DAVOS, Switzerland, Jan 28 (Reuters) - World leaders have appealed for all nations to make concessions and reach a deal on long-running trade talks by the end of this year or risk losing the opportunity for years.
British Prime Minister David Cameron told the Davos World Economic Forum it was “frankly ridiculous” that the Doha round of world trade talks had so far limped on for a decade. “We simply cannot spend another 10 years going round in circles,” he said. “...I call on every world leader to join me. We've got one last chance to get this right -- 2011 is the make or break year.”

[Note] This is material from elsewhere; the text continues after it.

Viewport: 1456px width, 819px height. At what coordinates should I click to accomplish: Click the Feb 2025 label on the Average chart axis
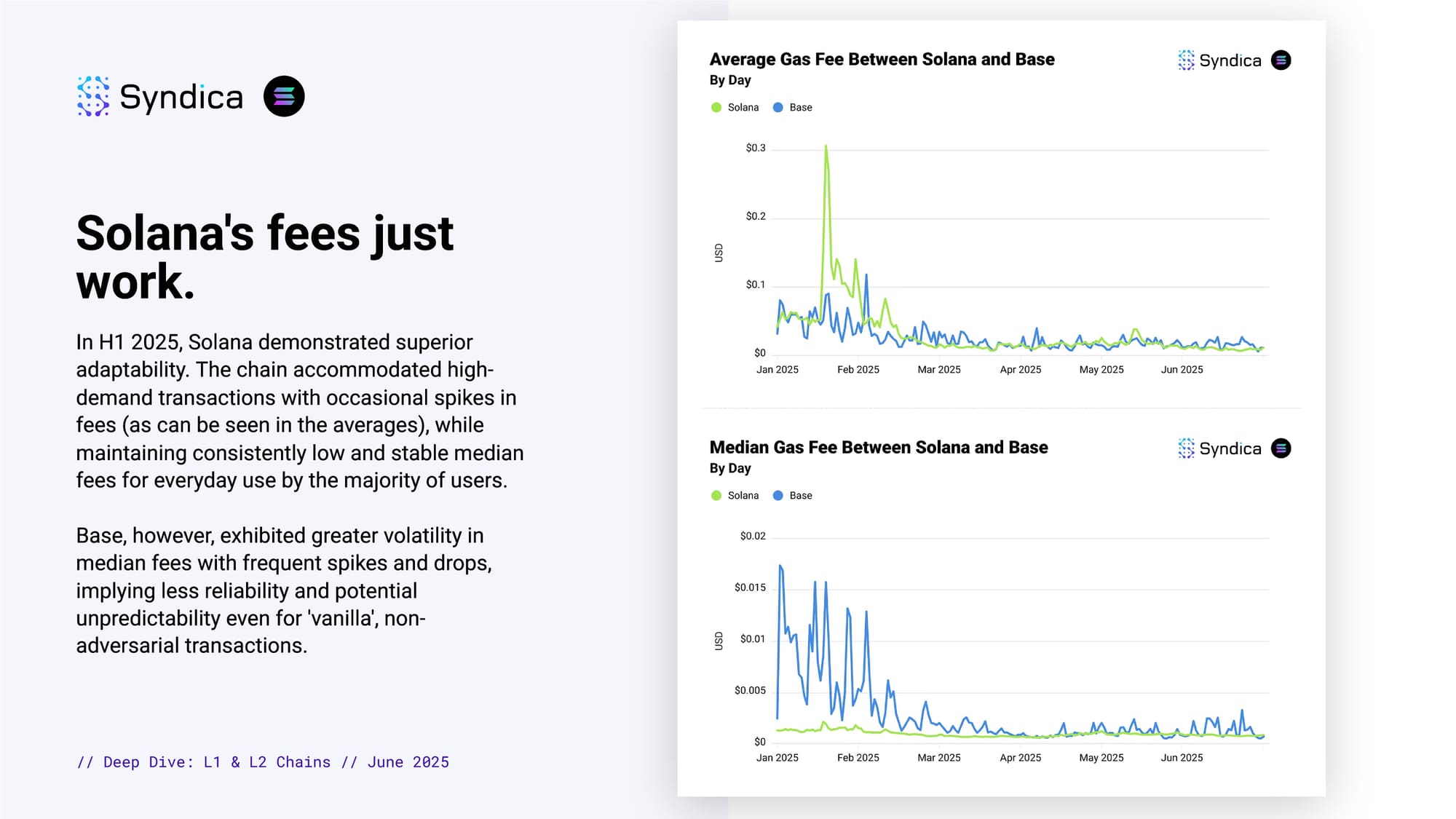[858, 370]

Cameron spoke alongside German Chancellor Angela Merkel, Indonesian President Susilo Bambang Yudhoyono and World Trade Organisation (WTO) chief Pascal Lamy. “The right answers in this crisis must also be to reduce barriers”, Merkel said. “...the cheapest way to boost our competitiveness and to give a boost to our economic development is free trade”.

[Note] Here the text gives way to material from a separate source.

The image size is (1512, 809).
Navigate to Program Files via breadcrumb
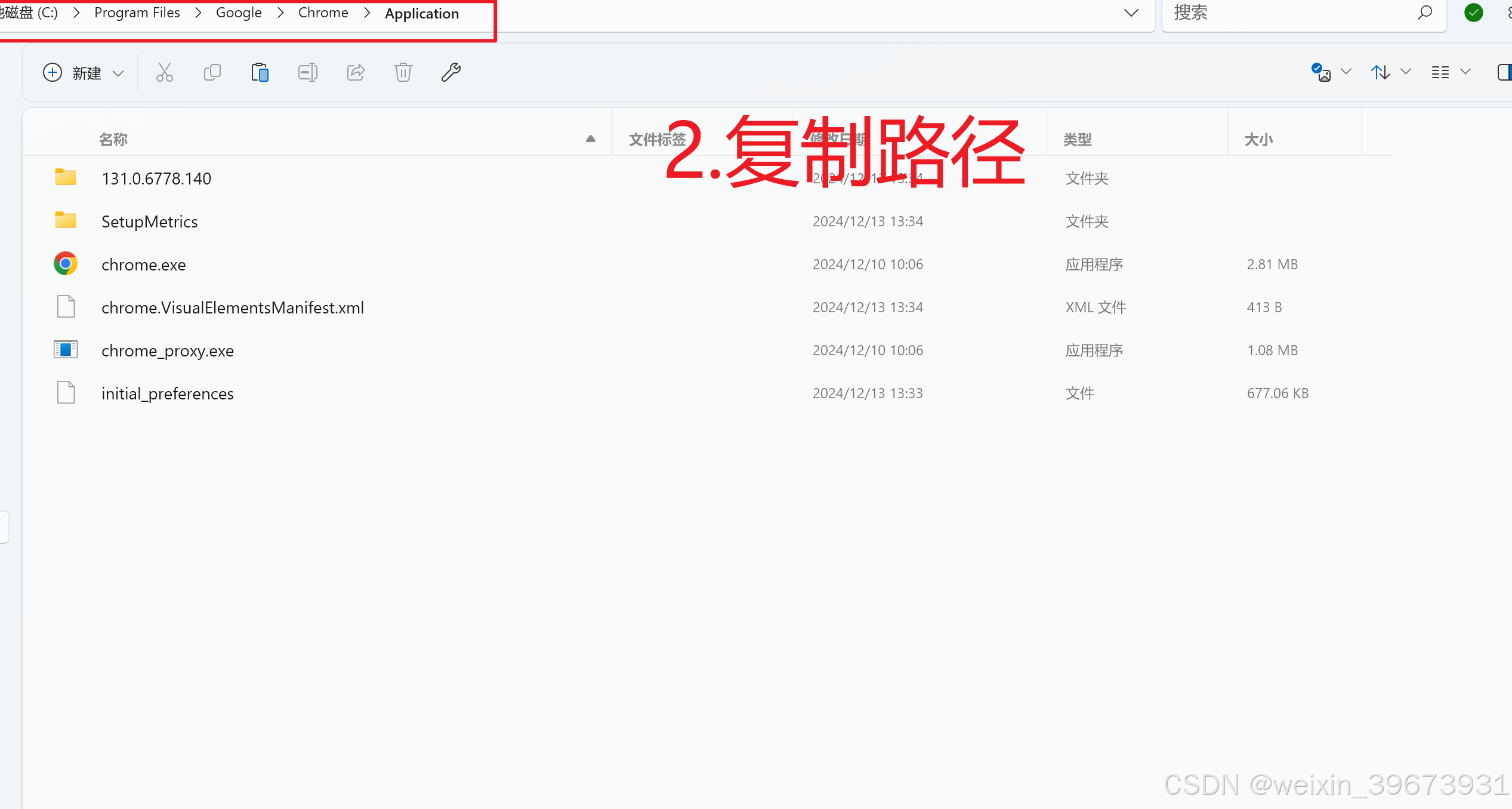pos(137,13)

Yudhoyono said that “fair, free and open trade is more important than aid” for developing nations.
The European Union, the world's biggest exporter, hosted a dinner on Friday for trade ministers from the other key players — Australia, Brazil, China, India, Japan and the United States – in Davos.
The seven will take stock of the Doha round. Members of the World Trade Organization have agreed to intensify the pace of negotiations, already in their 10th year, after the G20 urged them to use 2011 as a window of opportunity to reach a deal.

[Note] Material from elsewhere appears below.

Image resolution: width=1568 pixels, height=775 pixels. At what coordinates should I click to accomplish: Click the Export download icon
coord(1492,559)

But a warning from the trade ministers of Brazil, India, China and South Africa ahead of the dinner underlined just how difficult compromise could be. The four ministers said concessions already made by their emerging economies were not being matched by rich countries, who were now demanding more, and that such demands jeopardised efforts to conclude the Doha round.
Friday's dinner will be followed by a broader meeting of about 25 trade ministers on Saturday.
A report by trade experts presented at Friday's panel discussion recommended heads of government get personally involved in reaching a Doha trade deal and set themselves an end-year deadline to achieve it. “What is already on offer is a package that would provide a global economic stimulus of hundreds of billions of dollars in new trade annually,” the report's preface said.
“Everyone would gain”. The Doha round was launched in late 2001 to boost the world economy and help poor countries prosper through trade.